- Activity
Transcribe the whole listing precisely, leaving nothing out.
++++
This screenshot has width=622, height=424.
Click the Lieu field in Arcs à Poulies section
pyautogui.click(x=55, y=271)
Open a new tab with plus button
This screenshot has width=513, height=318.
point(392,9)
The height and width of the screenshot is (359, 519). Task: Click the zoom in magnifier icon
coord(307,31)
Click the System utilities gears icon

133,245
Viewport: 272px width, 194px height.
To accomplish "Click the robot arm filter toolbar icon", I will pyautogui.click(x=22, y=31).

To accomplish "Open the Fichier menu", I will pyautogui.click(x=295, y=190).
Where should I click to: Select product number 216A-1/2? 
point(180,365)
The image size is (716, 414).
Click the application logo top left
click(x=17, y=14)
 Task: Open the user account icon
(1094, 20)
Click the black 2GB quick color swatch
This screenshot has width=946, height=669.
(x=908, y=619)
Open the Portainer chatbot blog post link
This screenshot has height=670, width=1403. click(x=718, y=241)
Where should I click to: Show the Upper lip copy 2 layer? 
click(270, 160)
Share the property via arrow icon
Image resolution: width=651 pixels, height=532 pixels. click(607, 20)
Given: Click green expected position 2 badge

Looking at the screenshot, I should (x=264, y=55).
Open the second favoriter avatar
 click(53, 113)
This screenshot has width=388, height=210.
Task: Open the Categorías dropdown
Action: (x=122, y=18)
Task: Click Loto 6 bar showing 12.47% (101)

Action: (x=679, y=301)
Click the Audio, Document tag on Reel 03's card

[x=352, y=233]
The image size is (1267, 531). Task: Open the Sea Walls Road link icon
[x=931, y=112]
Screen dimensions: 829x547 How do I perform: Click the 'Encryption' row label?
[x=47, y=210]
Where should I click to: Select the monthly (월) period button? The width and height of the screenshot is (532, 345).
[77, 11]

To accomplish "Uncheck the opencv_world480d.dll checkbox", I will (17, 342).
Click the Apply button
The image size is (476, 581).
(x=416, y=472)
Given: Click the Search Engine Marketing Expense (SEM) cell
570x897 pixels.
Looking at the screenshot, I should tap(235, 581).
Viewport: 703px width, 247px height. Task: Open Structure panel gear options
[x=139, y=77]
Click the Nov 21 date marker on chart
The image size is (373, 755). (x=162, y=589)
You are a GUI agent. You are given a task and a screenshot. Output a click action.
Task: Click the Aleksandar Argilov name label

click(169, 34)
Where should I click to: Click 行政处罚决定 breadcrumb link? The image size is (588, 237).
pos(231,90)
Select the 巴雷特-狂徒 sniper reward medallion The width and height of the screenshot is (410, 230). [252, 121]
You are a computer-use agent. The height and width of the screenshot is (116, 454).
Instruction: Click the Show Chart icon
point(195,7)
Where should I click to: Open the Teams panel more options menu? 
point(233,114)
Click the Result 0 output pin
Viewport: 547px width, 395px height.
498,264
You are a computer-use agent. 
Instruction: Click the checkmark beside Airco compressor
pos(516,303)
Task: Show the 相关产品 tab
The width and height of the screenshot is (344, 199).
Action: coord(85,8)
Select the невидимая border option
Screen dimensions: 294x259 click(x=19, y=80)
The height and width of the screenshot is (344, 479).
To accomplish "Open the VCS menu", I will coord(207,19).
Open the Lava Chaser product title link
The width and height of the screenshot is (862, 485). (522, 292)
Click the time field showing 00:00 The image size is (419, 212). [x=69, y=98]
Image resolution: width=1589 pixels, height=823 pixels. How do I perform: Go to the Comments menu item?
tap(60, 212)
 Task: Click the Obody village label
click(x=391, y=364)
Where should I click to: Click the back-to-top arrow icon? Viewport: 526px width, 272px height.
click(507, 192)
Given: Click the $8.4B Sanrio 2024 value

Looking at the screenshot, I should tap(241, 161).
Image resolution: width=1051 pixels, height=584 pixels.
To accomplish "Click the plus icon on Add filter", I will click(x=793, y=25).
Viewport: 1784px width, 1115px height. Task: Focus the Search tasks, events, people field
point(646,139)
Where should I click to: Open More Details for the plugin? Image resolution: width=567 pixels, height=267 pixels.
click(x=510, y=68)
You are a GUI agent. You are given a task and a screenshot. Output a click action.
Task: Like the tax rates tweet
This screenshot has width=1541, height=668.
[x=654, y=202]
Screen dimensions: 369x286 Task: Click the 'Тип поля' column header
++++
- The completed task
This screenshot has width=622, height=424.
Click the Lieu field in Arcs à Poulies section
pyautogui.click(x=55, y=271)
Open a new tab with plus button
This screenshot has width=513, height=318.
point(392,9)
The height and width of the screenshot is (359, 519). Task: Click the zoom in magnifier icon
coord(307,31)
Click the System utilities gears icon

133,245
Viewport: 272px width, 194px height.
To accomplish "Click the robot arm filter toolbar icon", I will pyautogui.click(x=22, y=31).

To accomplish "Open the Fichier menu", I will pyautogui.click(x=295, y=190).
Where should I click to: Select product number 216A-1/2? 
point(180,365)
The image size is (716, 414).
Click the application logo top left
click(x=17, y=14)
 Task: Open the user account icon
(1094, 20)
Click the black 2GB quick color swatch
This screenshot has width=946, height=669.
(x=908, y=619)
Open the Portainer chatbot blog post link
This screenshot has height=670, width=1403. click(x=718, y=241)
Where should I click to: Show the Upper lip copy 2 layer? 
click(270, 160)
Share the property via arrow icon
Image resolution: width=651 pixels, height=532 pixels. click(607, 20)
Given: Click green expected position 2 badge

Looking at the screenshot, I should (x=264, y=55).
Open the second favoriter avatar
 click(53, 113)
This screenshot has width=388, height=210.
Task: Open the Categorías dropdown
Action: (x=122, y=18)
Task: Click Loto 6 bar showing 12.47% (101)

Action: (x=679, y=301)
Click the Audio, Document tag on Reel 03's card

[x=352, y=233]
The image size is (1267, 531). Task: Open the Sea Walls Road link icon
[x=931, y=112]
Screen dimensions: 829x547 How do I perform: Click the 'Encryption' row label?
[x=47, y=210]
Where should I click to: Select the monthly (월) period button? The width and height of the screenshot is (532, 345).
[77, 11]

To accomplish "Uncheck the opencv_world480d.dll checkbox", I will (17, 342).
Click the Apply button
The image size is (476, 581).
(x=416, y=472)
Given: Click the Search Engine Marketing Expense (SEM) cell
570x897 pixels.
Looking at the screenshot, I should tap(235, 581).
Viewport: 703px width, 247px height. Task: Open Structure panel gear options
[x=139, y=77]
Click the Nov 21 date marker on chart
The image size is (373, 755). (x=162, y=589)
You are a GUI agent. You are given a task and a screenshot. Output a click action.
Task: Click the Aleksandar Argilov name label

click(169, 34)
Where should I click to: Click 行政处罚决定 breadcrumb link? The image size is (588, 237).
pos(231,90)
Select the 巴雷特-狂徒 sniper reward medallion The width and height of the screenshot is (410, 230). [252, 121]
You are a computer-use agent. The height and width of the screenshot is (116, 454).
Instruction: Click the Show Chart icon
point(195,7)
Where should I click to: Open the Teams panel more options menu? 
point(233,114)
Click the Result 0 output pin
Viewport: 547px width, 395px height.
498,264
You are a computer-use agent. 
Instruction: Click the checkmark beside Airco compressor
pos(516,303)
Task: Show the 相关产品 tab
The width and height of the screenshot is (344, 199).
Action: coord(85,8)
Select the невидимая border option
Screen dimensions: 294x259 click(x=19, y=80)
The height and width of the screenshot is (344, 479).
To accomplish "Open the VCS menu", I will coord(207,19).
Open the Lava Chaser product title link
The width and height of the screenshot is (862, 485). (522, 292)
Click the time field showing 00:00 The image size is (419, 212). [x=69, y=98]
Image resolution: width=1589 pixels, height=823 pixels. How do I perform: Go to the Comments menu item?
tap(60, 212)
 Task: Click the Obody village label
click(x=391, y=364)
Where should I click to: Click the back-to-top arrow icon? Viewport: 526px width, 272px height.
click(507, 192)
Given: Click the $8.4B Sanrio 2024 value

Looking at the screenshot, I should tap(241, 161).
Image resolution: width=1051 pixels, height=584 pixels.
To accomplish "Click the plus icon on Add filter", I will click(x=793, y=25).
Viewport: 1784px width, 1115px height. Task: Focus the Search tasks, events, people field
point(646,139)
Where should I click to: Open More Details for the plugin? Image resolution: width=567 pixels, height=267 pixels.
click(x=510, y=68)
You are a GUI agent. You are given a task and a screenshot. Output a click action.
Task: Like the tax rates tweet
This screenshot has width=1541, height=668.
[x=654, y=202]
Screen dimensions: 369x286 Task: Click the 'Тип поля' column header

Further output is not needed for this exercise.